═══ Recorded data

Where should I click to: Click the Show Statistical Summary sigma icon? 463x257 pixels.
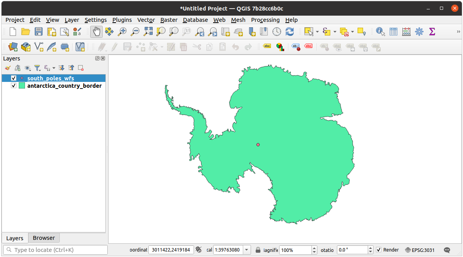coord(432,32)
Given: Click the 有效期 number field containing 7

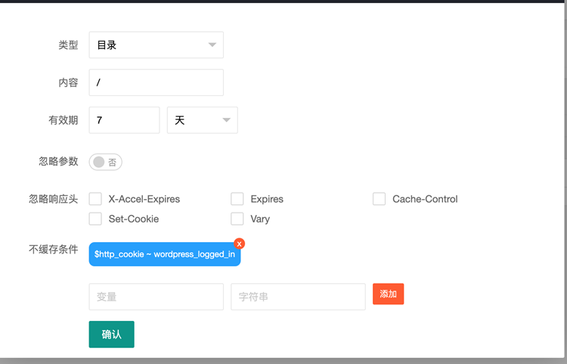Looking at the screenshot, I should coord(124,120).
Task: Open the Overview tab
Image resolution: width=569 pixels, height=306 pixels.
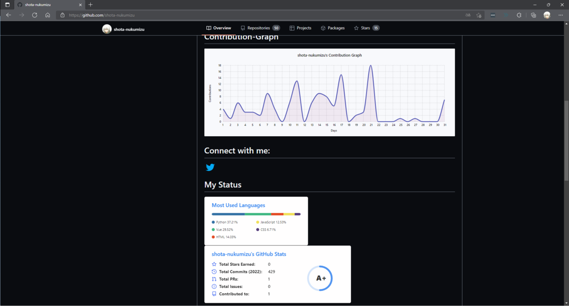Action: (219, 28)
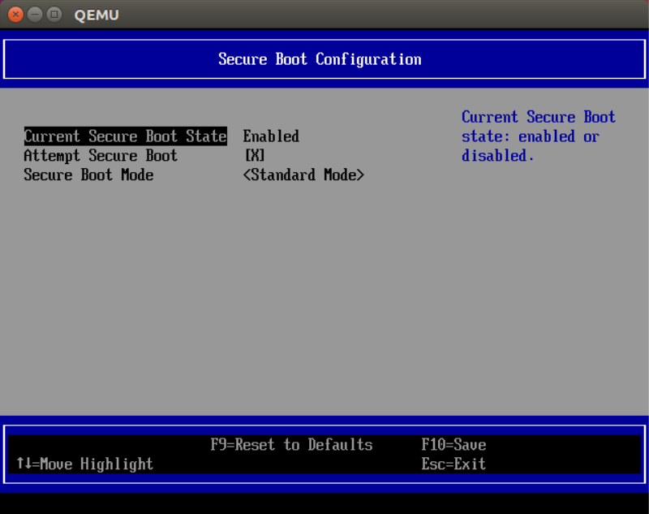Maximize the QEMU window
Viewport: 649px width, 514px height.
(54, 15)
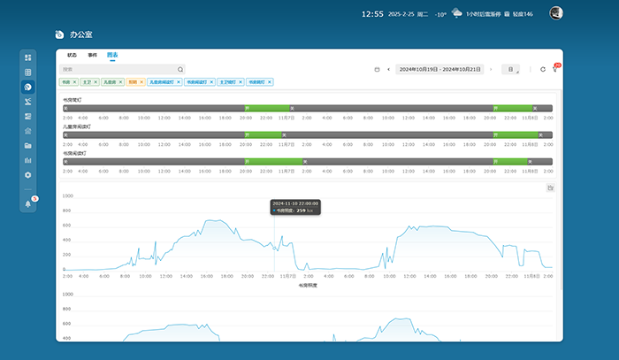Expand the 日 time unit dropdown
This screenshot has height=360, width=619.
[512, 69]
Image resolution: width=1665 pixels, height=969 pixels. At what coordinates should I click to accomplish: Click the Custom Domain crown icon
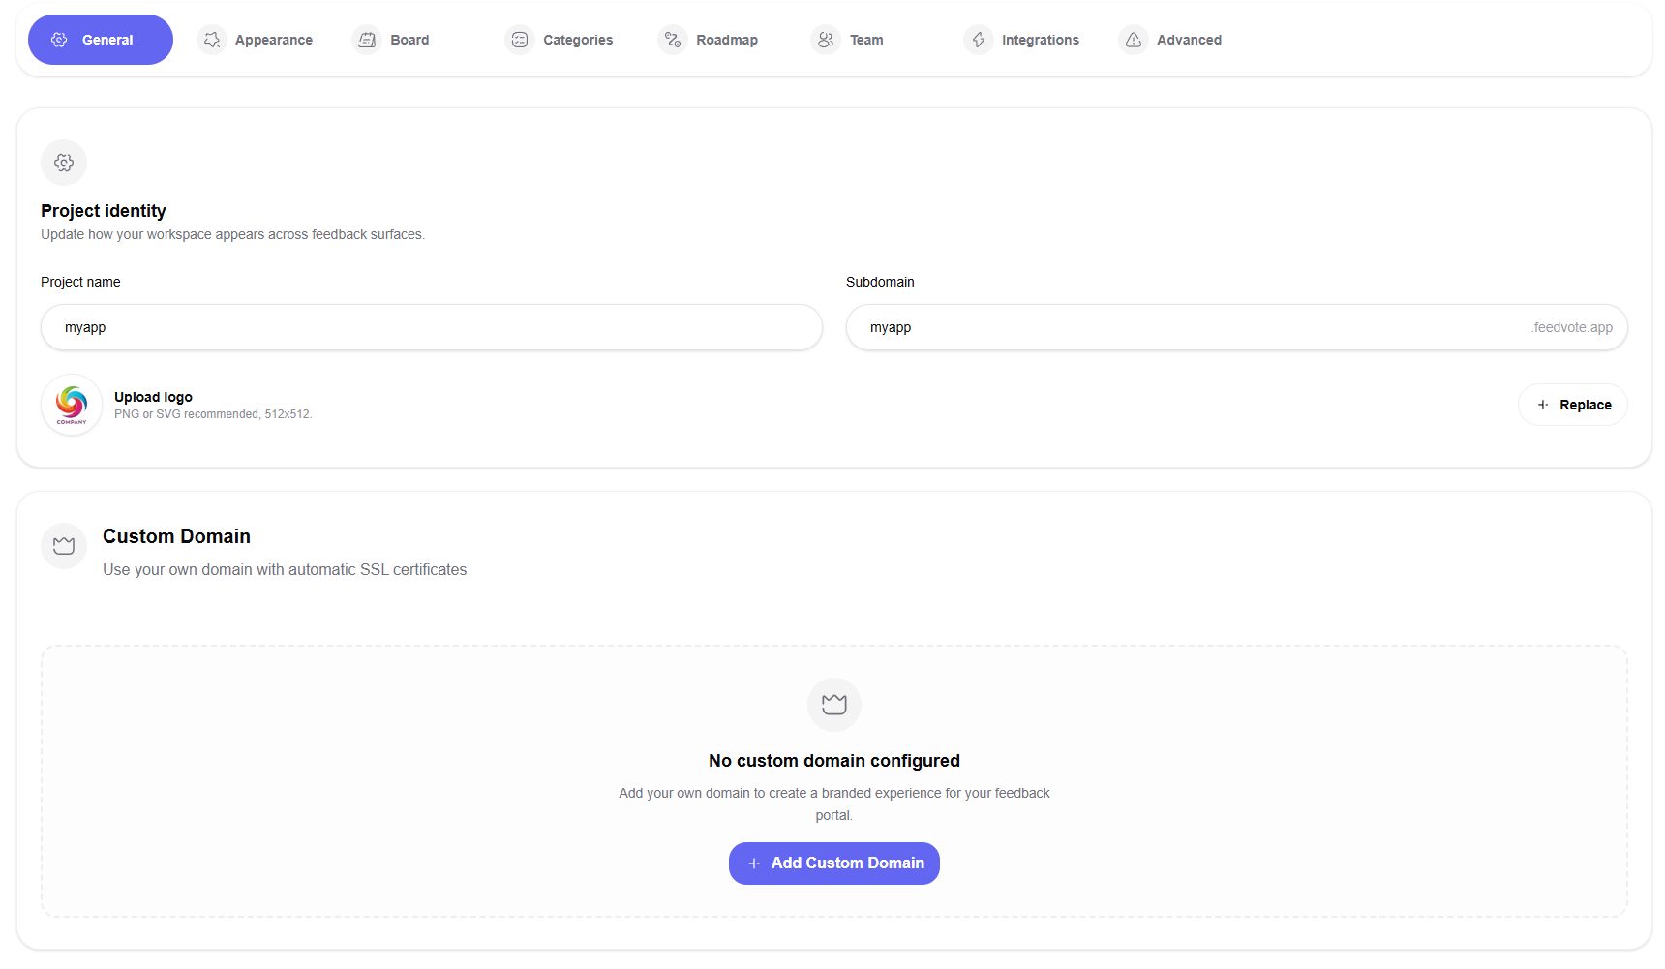coord(64,546)
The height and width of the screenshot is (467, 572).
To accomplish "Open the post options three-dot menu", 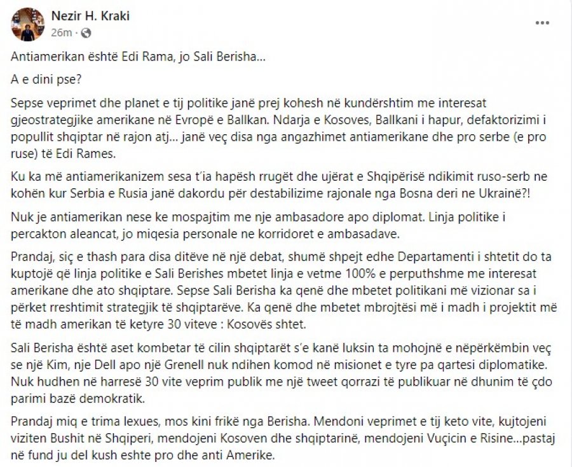I will tap(542, 23).
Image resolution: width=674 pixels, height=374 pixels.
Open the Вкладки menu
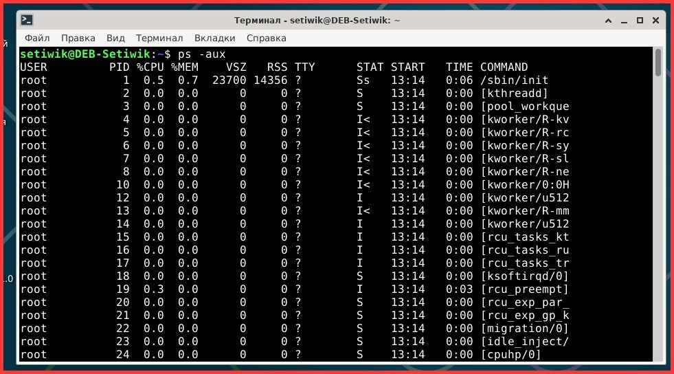(x=214, y=38)
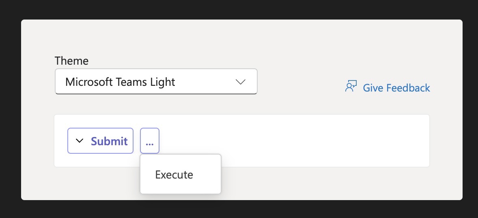Viewport: 478px width, 218px height.
Task: Click the Execute menu entry
Action: pyautogui.click(x=181, y=174)
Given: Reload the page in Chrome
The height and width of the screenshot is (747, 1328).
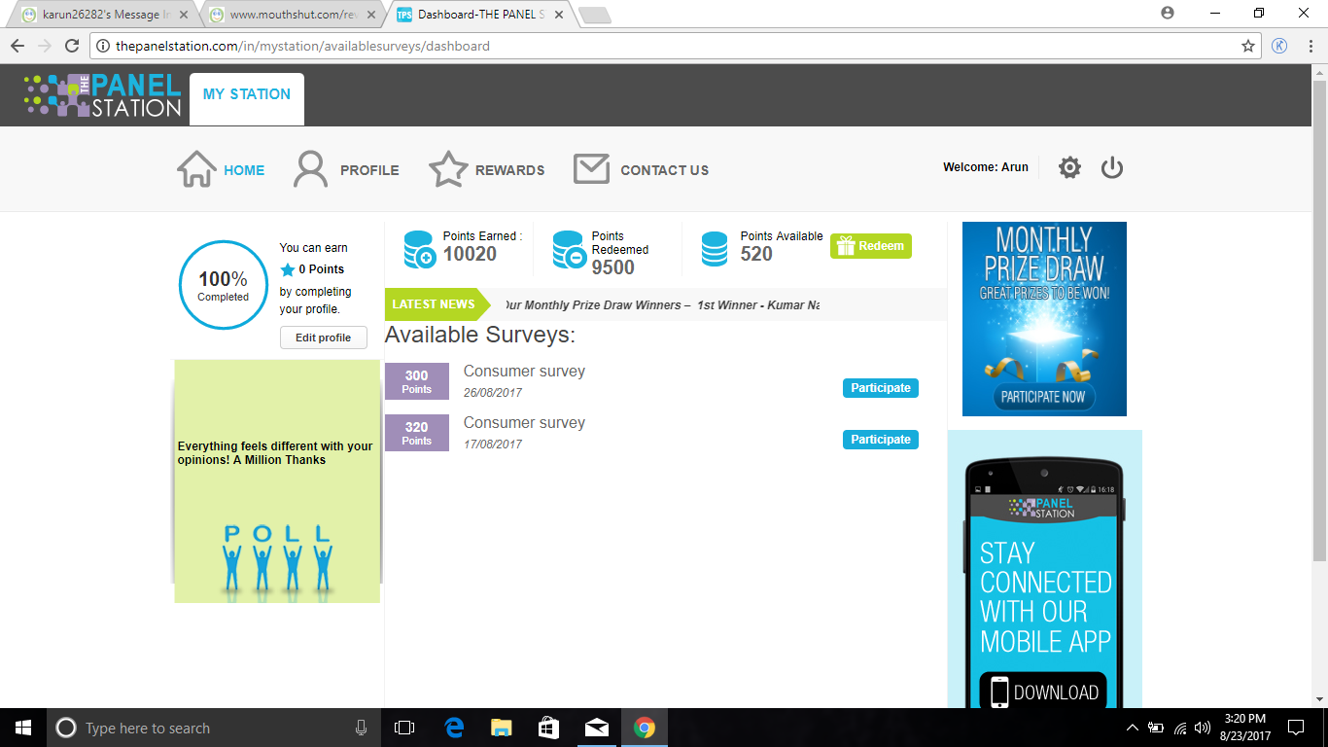Looking at the screenshot, I should tap(71, 46).
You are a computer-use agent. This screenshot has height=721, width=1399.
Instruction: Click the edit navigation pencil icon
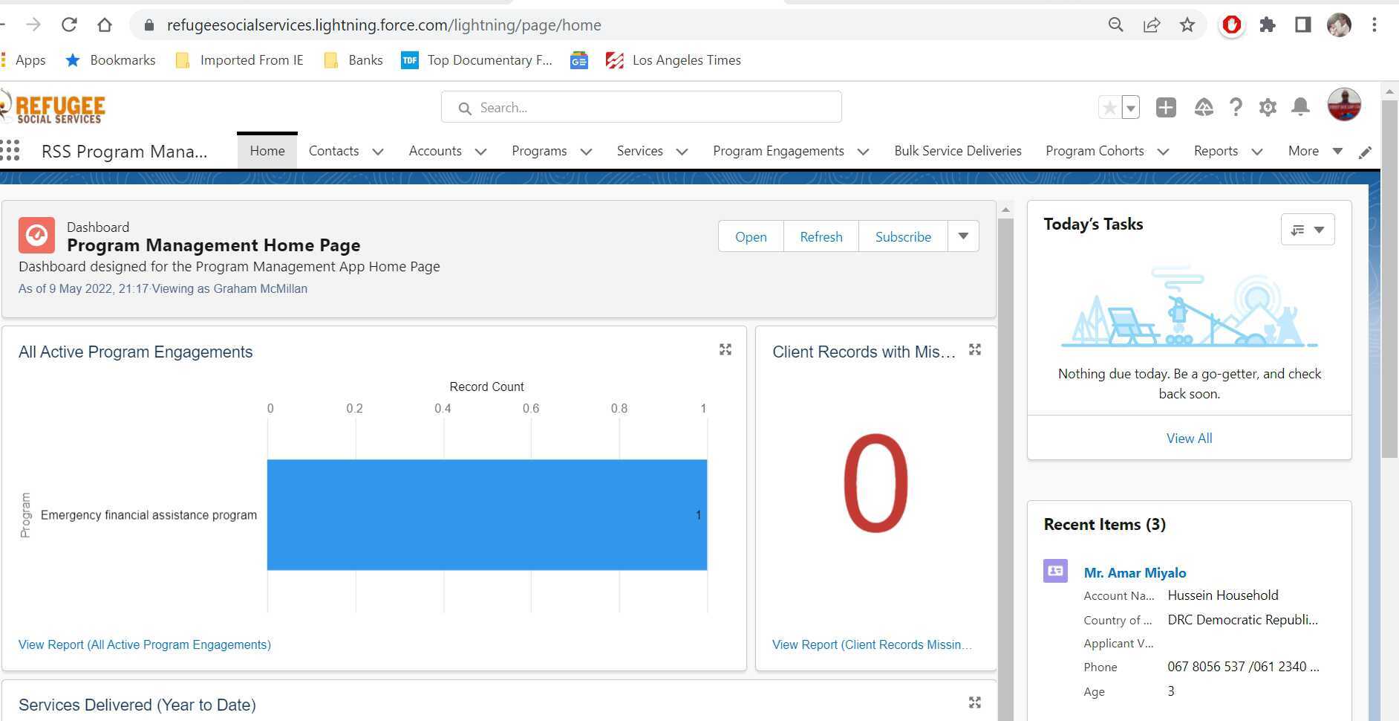click(x=1365, y=152)
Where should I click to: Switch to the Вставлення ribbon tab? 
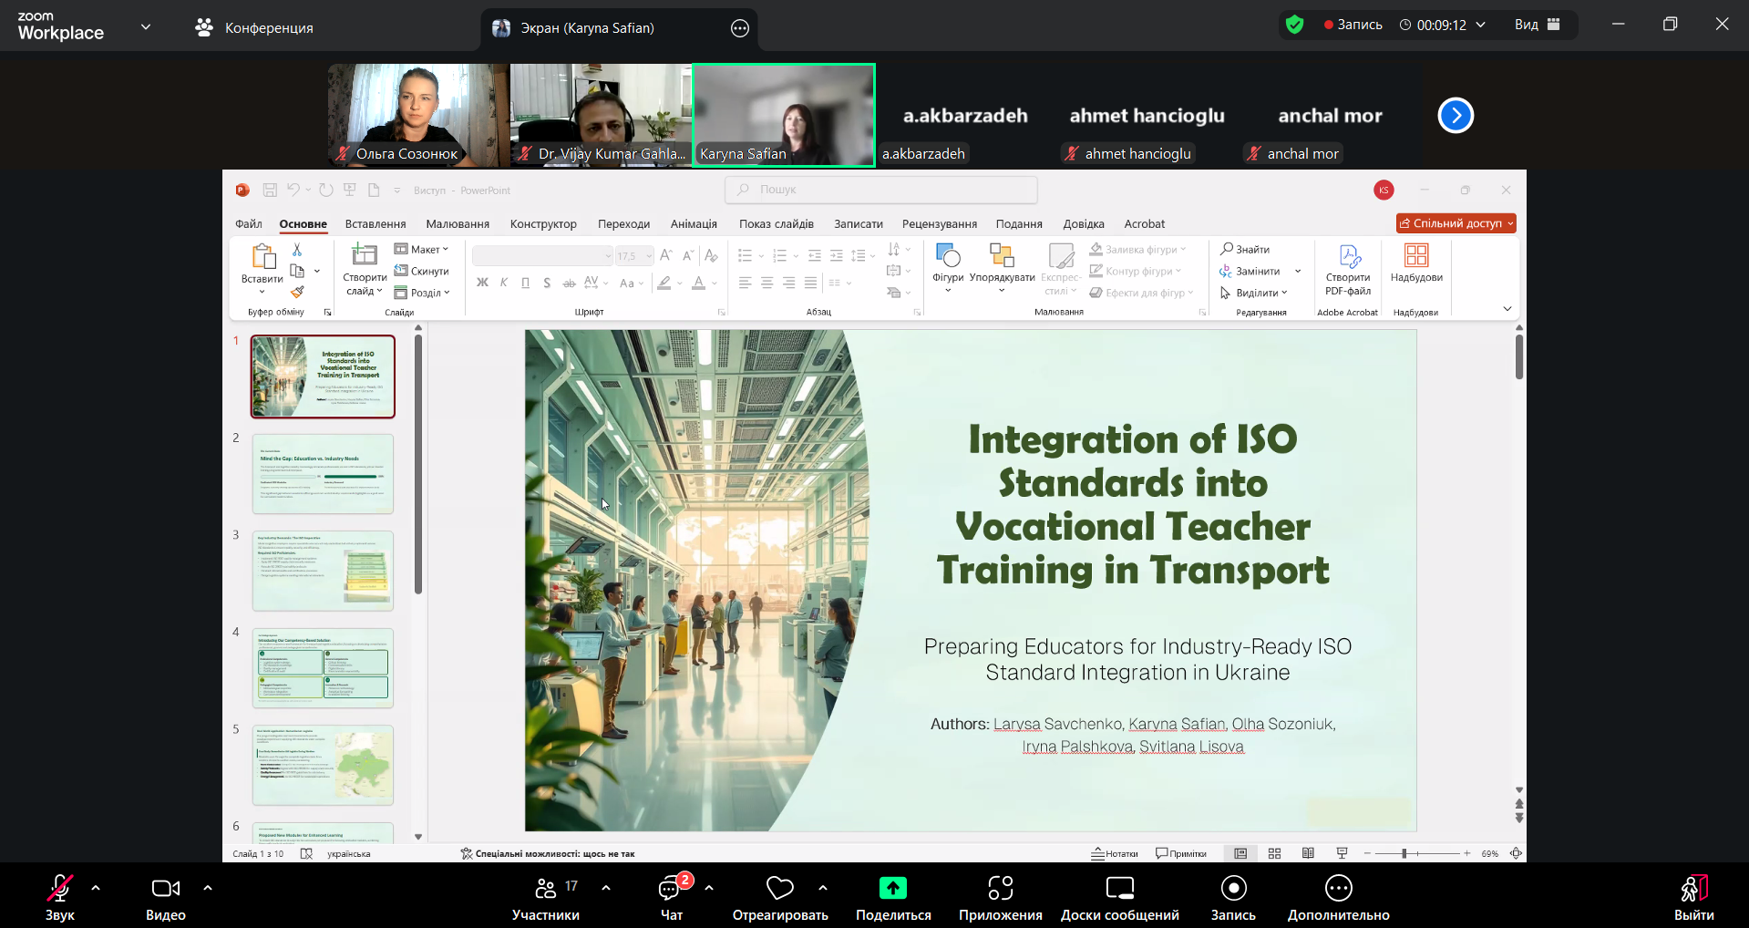376,224
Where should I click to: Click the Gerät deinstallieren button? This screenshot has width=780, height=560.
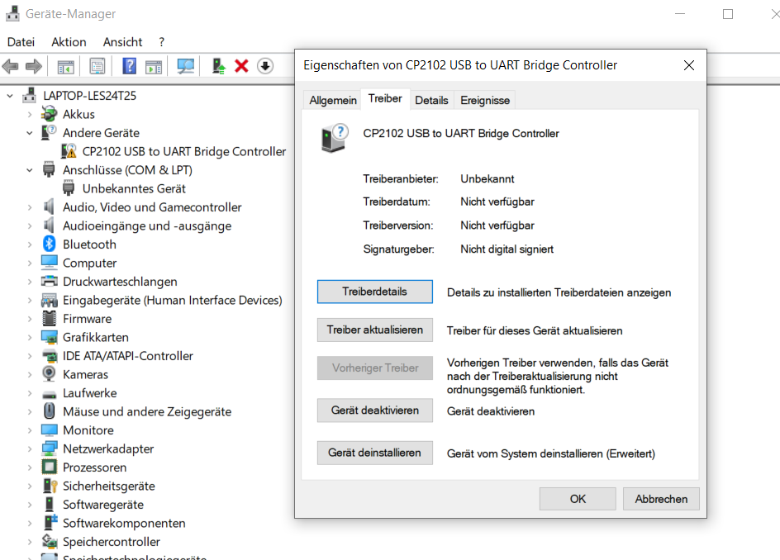click(374, 453)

══════

Work task: Once the line with "Where should I click to: Click the Gerät" is found, write out that line and every later line of the listing above exactly, through the last one, and skip any pictures.

Result:
Where should I click to: Click the Gerät deinstallieren button? This screenshot has width=780, height=560.
click(374, 453)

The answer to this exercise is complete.